他百思不得其解,最后决定不去想这些毫无意义的问题,只不过这个世界留给他思考的时间不多了,他没注意到对面的坦克全部涂着铁十字标识,很快机枪和火炮就摧毁了哨位,可怜的叶罗申科连同睡梦中的约瑟夫一起被迫击炮炸上了天。
凌晨2点15分,电话铃声突兀地在21集团军指挥部响起,然后是值班参谋气急败坏的报告:“我们的哨兵发现德国人正在大规模出动,左翼的173师,右翼的108师都报告与敌人坦克部队交火,部队猝不及防,目前正在后退抵抗中。”
“这两个师的位置在哪里?”奇斯佳科夫下意识地问道。
作战参谋立即通报了最新位置。
“什么?”他的冷汗一下子冒了出来,借着马灯查看地图情况,发现这已是中间靠前的部队了。

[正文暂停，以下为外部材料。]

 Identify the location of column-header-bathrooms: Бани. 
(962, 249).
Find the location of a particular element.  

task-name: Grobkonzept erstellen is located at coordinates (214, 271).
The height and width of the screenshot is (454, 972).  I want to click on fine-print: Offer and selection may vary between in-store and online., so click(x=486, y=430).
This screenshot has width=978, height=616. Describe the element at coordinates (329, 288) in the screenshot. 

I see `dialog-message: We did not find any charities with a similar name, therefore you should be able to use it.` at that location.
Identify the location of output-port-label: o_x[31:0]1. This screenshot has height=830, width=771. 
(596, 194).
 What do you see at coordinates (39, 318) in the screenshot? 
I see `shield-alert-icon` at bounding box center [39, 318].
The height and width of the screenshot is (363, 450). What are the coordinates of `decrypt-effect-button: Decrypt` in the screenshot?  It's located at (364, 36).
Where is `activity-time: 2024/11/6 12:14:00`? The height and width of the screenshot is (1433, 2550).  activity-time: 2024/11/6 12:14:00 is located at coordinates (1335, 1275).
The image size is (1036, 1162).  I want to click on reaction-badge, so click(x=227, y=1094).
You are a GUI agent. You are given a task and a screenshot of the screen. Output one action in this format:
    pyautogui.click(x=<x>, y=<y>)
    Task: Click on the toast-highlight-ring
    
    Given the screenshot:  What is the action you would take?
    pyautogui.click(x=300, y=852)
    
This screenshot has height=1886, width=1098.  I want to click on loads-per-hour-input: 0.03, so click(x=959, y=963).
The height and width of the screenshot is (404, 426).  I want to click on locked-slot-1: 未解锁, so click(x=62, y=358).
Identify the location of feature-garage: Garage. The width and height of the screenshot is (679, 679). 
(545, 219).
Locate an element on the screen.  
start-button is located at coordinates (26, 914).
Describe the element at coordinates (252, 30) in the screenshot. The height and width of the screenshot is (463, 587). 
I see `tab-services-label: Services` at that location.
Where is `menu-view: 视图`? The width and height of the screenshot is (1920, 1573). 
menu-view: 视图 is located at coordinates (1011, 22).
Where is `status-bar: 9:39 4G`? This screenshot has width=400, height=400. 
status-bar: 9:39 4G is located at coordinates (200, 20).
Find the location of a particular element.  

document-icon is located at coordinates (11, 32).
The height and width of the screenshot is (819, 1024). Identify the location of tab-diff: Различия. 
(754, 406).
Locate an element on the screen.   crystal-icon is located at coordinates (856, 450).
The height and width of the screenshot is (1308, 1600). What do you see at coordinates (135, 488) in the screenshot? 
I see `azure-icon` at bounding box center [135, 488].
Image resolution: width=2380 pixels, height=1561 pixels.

“敌人是从哪里过来的?”他气愤不已,连连怒斥道,“他们前面明明还有其他部队阻挡着,为什么敌人会出现在这个位置?如果是敌人大规模进攻的话,我为什么没听到猛烈的炮击声?”
“这个……”作战参谋们都表示难以回答这个问题。
布钦匆匆忙忙赶来,第一句话就问:“卡尔波夫同志有情况反映么?”
“没有,他那里一切正常,按照要求明天可以发起进攻。”
被消息搅和得心烦意乱的奇斯佳科夫说道:“命令各部队消灭渗透进来的德国坦克,同时主力部队进攻时间提前到5点中开始,打乱敌人的部署……”
“是!”参谋们手忙脚乱地去发布命令了……(未完待续。)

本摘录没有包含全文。